Requirement:
Below are some entries. Copy each line that holds the string "Expand".

[Collected data entries]
——

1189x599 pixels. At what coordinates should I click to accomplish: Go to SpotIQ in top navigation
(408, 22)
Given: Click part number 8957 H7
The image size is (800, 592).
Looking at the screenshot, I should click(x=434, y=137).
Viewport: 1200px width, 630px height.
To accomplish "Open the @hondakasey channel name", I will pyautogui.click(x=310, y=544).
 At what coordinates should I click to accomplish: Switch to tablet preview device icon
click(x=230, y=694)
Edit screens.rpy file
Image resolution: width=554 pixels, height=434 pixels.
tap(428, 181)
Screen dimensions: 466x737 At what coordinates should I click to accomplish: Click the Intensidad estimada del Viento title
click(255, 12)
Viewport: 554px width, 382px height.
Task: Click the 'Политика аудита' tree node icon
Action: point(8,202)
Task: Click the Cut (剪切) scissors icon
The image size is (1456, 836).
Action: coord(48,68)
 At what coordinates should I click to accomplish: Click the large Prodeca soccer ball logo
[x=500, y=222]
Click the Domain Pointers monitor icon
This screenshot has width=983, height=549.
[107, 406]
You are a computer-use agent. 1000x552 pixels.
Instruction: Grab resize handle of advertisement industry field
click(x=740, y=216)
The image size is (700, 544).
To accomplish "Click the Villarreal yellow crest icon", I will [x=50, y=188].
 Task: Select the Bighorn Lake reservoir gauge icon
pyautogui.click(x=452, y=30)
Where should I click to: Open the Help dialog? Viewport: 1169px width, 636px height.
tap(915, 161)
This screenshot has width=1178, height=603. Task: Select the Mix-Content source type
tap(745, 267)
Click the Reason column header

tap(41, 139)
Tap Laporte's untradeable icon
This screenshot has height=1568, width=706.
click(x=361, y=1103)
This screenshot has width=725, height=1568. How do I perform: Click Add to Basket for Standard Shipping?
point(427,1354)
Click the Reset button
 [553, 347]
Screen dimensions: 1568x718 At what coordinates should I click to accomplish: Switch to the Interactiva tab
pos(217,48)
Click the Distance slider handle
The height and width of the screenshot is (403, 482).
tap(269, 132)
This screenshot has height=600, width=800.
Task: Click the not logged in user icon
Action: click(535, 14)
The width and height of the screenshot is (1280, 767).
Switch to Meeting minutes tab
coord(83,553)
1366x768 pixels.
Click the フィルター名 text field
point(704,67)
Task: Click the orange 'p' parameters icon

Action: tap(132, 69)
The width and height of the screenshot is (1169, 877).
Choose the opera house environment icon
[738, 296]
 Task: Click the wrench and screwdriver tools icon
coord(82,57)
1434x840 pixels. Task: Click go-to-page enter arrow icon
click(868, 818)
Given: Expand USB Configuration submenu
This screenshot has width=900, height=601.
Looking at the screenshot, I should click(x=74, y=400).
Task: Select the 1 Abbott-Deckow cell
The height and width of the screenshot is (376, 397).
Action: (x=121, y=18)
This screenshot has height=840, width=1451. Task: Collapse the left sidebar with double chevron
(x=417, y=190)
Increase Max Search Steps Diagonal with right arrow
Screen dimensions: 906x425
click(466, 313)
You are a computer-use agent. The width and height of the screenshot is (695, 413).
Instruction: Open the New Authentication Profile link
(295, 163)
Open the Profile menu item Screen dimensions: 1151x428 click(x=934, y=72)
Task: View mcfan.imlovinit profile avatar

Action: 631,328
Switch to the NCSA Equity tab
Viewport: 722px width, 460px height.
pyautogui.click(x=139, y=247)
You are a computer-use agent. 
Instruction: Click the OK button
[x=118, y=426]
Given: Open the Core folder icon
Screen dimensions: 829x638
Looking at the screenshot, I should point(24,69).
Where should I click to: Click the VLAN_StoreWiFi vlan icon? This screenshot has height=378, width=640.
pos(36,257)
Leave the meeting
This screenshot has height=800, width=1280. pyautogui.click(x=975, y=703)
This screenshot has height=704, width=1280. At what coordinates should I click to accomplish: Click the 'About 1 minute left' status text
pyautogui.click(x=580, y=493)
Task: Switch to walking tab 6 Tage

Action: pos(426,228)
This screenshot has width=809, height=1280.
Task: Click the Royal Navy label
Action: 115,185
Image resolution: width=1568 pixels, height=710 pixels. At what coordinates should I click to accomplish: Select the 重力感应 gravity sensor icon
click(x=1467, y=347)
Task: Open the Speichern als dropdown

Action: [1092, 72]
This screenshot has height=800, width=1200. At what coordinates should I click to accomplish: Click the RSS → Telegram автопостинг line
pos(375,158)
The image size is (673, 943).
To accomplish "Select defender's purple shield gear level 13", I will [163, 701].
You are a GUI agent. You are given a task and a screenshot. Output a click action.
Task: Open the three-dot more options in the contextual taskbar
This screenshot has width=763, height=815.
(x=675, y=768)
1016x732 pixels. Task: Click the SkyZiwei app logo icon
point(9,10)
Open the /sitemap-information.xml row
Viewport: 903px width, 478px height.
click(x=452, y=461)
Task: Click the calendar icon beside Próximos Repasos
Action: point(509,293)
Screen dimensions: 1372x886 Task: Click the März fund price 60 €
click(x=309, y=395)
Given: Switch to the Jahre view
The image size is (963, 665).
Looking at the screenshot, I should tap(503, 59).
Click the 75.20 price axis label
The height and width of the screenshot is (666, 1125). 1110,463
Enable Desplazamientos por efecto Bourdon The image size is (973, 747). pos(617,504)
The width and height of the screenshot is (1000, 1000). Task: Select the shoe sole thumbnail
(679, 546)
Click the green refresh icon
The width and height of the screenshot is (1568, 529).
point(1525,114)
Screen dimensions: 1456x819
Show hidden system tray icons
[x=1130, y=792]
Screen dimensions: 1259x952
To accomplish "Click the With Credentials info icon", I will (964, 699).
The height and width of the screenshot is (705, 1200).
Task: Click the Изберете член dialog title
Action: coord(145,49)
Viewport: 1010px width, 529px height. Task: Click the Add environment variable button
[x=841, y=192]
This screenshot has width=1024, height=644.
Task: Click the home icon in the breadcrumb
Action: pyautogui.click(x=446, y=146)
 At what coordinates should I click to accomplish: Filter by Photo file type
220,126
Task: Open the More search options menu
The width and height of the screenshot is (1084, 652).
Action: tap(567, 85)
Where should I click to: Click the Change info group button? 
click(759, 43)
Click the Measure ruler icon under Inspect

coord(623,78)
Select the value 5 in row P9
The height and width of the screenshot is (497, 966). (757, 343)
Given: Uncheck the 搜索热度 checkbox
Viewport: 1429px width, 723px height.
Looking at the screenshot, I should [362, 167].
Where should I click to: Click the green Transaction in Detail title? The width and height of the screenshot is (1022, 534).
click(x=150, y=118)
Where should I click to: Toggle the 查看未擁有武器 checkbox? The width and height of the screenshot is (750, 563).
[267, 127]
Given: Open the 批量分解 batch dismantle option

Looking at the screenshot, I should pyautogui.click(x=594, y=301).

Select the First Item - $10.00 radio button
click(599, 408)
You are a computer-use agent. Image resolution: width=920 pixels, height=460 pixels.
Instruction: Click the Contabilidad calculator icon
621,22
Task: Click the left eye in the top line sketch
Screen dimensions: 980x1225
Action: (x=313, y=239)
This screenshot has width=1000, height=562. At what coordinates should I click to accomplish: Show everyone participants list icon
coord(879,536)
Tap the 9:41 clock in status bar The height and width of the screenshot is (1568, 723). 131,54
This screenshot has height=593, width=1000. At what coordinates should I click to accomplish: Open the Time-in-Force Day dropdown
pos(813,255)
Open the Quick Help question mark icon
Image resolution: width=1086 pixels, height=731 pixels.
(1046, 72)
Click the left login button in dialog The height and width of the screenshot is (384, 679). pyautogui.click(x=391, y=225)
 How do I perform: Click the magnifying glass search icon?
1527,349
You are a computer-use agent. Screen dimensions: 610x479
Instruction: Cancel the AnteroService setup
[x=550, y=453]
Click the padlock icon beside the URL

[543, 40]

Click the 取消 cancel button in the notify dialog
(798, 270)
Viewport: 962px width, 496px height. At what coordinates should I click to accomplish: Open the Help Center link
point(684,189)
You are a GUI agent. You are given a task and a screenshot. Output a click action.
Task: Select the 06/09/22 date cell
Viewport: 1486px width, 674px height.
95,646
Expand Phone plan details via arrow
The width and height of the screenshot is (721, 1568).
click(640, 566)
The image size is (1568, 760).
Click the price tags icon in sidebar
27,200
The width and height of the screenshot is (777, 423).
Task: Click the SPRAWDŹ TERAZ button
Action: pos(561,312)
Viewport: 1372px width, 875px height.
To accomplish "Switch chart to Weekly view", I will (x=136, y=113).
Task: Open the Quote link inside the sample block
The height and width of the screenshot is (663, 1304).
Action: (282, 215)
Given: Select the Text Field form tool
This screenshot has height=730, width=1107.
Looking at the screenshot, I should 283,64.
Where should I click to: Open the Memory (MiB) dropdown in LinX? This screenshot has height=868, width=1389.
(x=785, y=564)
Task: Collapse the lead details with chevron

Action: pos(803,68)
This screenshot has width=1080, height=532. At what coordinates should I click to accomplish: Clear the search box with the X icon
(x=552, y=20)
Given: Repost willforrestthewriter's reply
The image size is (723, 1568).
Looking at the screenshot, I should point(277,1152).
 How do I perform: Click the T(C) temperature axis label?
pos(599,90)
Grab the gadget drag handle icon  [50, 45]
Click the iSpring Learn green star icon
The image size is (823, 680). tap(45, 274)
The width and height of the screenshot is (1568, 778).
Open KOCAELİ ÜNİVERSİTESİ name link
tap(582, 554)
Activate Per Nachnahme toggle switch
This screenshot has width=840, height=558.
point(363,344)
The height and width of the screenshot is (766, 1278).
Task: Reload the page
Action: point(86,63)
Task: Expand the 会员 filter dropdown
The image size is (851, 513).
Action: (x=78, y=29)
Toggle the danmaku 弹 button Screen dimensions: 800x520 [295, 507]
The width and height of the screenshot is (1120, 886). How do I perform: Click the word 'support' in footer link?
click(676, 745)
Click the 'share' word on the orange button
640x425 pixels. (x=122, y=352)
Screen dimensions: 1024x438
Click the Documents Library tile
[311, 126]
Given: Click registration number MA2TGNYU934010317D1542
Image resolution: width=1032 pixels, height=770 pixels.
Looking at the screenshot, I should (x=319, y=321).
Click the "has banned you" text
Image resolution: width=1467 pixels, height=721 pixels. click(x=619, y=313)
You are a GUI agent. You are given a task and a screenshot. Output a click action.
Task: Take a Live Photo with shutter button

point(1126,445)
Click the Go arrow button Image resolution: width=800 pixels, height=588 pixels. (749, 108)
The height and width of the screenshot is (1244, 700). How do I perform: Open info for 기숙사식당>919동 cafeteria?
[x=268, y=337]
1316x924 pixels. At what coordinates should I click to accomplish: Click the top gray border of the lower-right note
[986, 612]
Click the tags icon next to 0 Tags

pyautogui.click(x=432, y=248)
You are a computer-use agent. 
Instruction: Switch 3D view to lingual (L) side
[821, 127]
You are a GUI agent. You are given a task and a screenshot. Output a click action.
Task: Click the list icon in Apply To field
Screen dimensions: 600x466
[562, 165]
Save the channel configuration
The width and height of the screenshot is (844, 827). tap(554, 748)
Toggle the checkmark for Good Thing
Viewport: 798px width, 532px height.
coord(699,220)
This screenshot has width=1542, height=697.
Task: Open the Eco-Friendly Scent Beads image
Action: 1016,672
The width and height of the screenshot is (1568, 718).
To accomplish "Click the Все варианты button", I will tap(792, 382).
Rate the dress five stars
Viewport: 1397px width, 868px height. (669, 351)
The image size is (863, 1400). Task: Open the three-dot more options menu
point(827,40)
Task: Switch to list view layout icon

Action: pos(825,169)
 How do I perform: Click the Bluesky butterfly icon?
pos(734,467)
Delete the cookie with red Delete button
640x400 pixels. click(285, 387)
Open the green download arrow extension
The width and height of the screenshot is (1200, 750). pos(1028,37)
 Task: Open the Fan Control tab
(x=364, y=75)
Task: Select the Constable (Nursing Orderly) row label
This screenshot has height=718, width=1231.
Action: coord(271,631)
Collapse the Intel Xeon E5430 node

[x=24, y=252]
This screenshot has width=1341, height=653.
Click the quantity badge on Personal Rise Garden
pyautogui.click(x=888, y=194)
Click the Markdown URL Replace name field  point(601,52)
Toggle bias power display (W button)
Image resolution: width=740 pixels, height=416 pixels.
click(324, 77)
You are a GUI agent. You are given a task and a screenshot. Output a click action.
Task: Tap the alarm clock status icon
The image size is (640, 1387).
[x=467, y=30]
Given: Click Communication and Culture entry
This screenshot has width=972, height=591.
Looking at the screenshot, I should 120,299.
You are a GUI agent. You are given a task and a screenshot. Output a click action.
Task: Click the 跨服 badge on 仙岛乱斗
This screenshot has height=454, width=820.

——

The completed task:
Given: Expand USB Configuration submenu
Expand Phone plan details via arrow
Task: Expand the 会员 filter dropdown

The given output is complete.